Non-recursive algorithm for determine all sums possible from set of numbers

Question

I'm looking for a non-recursive algorithm (preferably in C#) which will generate a list of all sums possible from a set of positive numbers.

E.g. For a set of three numbers "1,2,3" the following seven sums are possible:

1

2

3

1+2=3

1+3=4

2+3=5

1+2+3=6

The maximum set size would be around 50. I know how to approach this problem recursively, but have been limited by the call stack in the past when tackling a similar problem, so want to avoid it this time.

Answer 1

If sum of all numbers is limited by reliable value, then DP solution exists with complexity O(N * MaxSum), else there are O(2^N) possible sums.

DP solution (Delphi):

procedure GenerateAllSums(const A: array of Integer);
var
  ASums: array of Boolean;
  S, i, j: Integer;
begin
  //find maximal possible sum
  S := 0;
  for i := 0 to High(A) do
    S := S + A[i];
  //make array for possible sums
  SetLength(ASums, S + 1);
  ASums[0] := True; // all others - false

  for i := 0 to High(A) do
    for j := S - A[i] downto 0 do
      if ASums[j] then
        ASums[j + A[i]] := True;
  //Now 'True' elements of ASums denote possible sum values
end;

Answer 2

If you just need all possible sums then you can use this function.

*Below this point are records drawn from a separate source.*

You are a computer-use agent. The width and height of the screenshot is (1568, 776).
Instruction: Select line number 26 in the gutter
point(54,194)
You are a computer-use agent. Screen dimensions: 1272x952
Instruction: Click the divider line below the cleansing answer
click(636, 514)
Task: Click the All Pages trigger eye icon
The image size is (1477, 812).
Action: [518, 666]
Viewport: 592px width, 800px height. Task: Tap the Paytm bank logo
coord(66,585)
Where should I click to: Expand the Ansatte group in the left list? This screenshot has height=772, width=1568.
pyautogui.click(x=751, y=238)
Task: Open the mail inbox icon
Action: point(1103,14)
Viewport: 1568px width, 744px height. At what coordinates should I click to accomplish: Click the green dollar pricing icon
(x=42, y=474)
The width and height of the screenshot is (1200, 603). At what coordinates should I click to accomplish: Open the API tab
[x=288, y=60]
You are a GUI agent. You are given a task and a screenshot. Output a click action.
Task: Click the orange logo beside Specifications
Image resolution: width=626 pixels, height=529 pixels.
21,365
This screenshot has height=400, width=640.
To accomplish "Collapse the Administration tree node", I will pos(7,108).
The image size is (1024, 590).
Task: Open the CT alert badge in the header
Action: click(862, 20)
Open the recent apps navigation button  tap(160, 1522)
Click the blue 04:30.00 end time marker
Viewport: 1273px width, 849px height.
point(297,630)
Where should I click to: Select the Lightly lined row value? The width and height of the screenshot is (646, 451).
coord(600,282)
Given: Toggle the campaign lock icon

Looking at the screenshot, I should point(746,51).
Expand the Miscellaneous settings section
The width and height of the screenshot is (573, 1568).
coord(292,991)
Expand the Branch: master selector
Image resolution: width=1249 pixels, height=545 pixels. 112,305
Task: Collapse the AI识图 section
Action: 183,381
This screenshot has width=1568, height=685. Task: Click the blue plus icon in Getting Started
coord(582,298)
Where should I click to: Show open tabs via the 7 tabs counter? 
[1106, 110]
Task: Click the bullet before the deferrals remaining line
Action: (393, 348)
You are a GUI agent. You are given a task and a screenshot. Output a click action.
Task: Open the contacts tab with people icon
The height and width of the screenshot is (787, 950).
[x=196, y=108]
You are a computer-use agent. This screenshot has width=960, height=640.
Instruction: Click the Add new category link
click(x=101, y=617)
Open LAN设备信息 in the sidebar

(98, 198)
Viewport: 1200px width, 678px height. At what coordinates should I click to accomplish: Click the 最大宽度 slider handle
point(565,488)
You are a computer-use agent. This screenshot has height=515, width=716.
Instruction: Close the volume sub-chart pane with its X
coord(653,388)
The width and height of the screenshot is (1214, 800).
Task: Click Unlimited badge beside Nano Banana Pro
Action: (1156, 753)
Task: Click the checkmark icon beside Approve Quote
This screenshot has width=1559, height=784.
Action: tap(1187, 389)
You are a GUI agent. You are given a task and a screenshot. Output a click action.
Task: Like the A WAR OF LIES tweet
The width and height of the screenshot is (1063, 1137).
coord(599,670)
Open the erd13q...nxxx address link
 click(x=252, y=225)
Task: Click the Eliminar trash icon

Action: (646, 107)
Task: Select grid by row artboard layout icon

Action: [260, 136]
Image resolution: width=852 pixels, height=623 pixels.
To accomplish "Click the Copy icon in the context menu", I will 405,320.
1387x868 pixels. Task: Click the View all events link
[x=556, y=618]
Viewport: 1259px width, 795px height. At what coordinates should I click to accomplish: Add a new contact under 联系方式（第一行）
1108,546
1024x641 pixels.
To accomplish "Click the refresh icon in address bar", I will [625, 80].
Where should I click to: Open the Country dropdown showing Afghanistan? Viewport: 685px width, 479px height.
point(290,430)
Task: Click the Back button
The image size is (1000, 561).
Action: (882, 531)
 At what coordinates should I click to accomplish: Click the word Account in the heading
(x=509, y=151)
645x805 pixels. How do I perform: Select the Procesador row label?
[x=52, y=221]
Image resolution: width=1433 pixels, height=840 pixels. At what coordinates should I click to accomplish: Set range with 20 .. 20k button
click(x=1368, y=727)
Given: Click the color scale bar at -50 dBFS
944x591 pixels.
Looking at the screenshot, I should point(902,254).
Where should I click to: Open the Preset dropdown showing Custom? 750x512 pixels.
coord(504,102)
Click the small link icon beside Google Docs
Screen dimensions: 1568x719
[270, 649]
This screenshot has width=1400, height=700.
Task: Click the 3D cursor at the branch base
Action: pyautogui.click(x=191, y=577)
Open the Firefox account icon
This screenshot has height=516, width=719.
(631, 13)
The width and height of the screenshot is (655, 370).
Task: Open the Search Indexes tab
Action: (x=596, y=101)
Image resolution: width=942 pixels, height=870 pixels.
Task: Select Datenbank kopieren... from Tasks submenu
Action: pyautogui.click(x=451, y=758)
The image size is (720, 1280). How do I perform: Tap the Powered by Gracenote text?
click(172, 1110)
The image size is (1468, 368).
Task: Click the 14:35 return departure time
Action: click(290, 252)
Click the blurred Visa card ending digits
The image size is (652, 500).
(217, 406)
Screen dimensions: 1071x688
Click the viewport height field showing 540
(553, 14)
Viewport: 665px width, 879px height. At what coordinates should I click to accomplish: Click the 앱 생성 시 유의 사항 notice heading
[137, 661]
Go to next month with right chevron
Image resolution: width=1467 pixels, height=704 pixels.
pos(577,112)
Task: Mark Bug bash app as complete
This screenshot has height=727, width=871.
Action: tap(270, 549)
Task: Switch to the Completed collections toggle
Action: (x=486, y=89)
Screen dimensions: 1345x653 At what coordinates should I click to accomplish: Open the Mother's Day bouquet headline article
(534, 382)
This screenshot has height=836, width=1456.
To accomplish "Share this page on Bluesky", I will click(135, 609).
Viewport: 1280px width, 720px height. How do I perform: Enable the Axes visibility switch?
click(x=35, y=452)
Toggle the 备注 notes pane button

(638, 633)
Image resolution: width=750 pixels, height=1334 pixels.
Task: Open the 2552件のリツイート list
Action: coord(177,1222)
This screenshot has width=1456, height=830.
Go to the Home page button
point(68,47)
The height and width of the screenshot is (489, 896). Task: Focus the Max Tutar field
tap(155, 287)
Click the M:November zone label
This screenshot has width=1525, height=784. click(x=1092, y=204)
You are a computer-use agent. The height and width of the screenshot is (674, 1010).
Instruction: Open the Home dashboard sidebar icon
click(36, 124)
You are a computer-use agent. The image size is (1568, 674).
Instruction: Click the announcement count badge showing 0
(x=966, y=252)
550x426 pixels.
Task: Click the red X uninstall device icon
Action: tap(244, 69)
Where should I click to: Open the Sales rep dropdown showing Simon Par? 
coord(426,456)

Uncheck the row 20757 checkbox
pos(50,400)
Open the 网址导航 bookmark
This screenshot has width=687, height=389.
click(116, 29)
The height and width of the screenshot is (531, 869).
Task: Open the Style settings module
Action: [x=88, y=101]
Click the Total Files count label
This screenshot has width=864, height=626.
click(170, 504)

public static IEnumerable<int> GetSums(List<int> list)
{
    return from m in Enumerable.Range(0, 1 << list.Count)
           select
               (from i in Enumerable.Range(0, list.Count)
               where (m & (1 << i)) != 0
               select list[i]).Sum();
}

And, then just call it like that:

var result = GetSums(myList).ToList();

Additional information:

You can also use this method for generating combinations(source):

public static IEnumerable<IEnumerable<T>> GetPowerSet<T>(List<T> list)
{
    return from m in Enumerable.Range(0, 1 << list.Count)
           select
               from i in Enumerable.Range(0, list.Count)
               where (m & (1 << i)) != 0
               select list[i];
}

And find the sums of all combinations with the help of Sum() method from the System.Linq namespace:

var result = GetPowerSet(myList).Select(x => x.Sum()).ToList();

Answer 3

Sums from subsets are in direct correspondence with subsets, which are also in direct correspondence with binary sequences. If you have five items in your set, you want to iterate over all bit sequences from 00000 to 11111. Equivalently, you want to iterate from 0 to 2^5-1. If a bit is set to one, you should include the value in the sum. So, something like this:

for i = 0 to 2^n-1
  sum = 0
  for j = 0 to n - 1
    if i & (1 << j) then 
      sum += items[j]
  yield return sum

Obviously, this is pseudocode and doesn't deal with values of n larger than the number of bits used by i, but that is going to be a long iteration. This should at least get you started.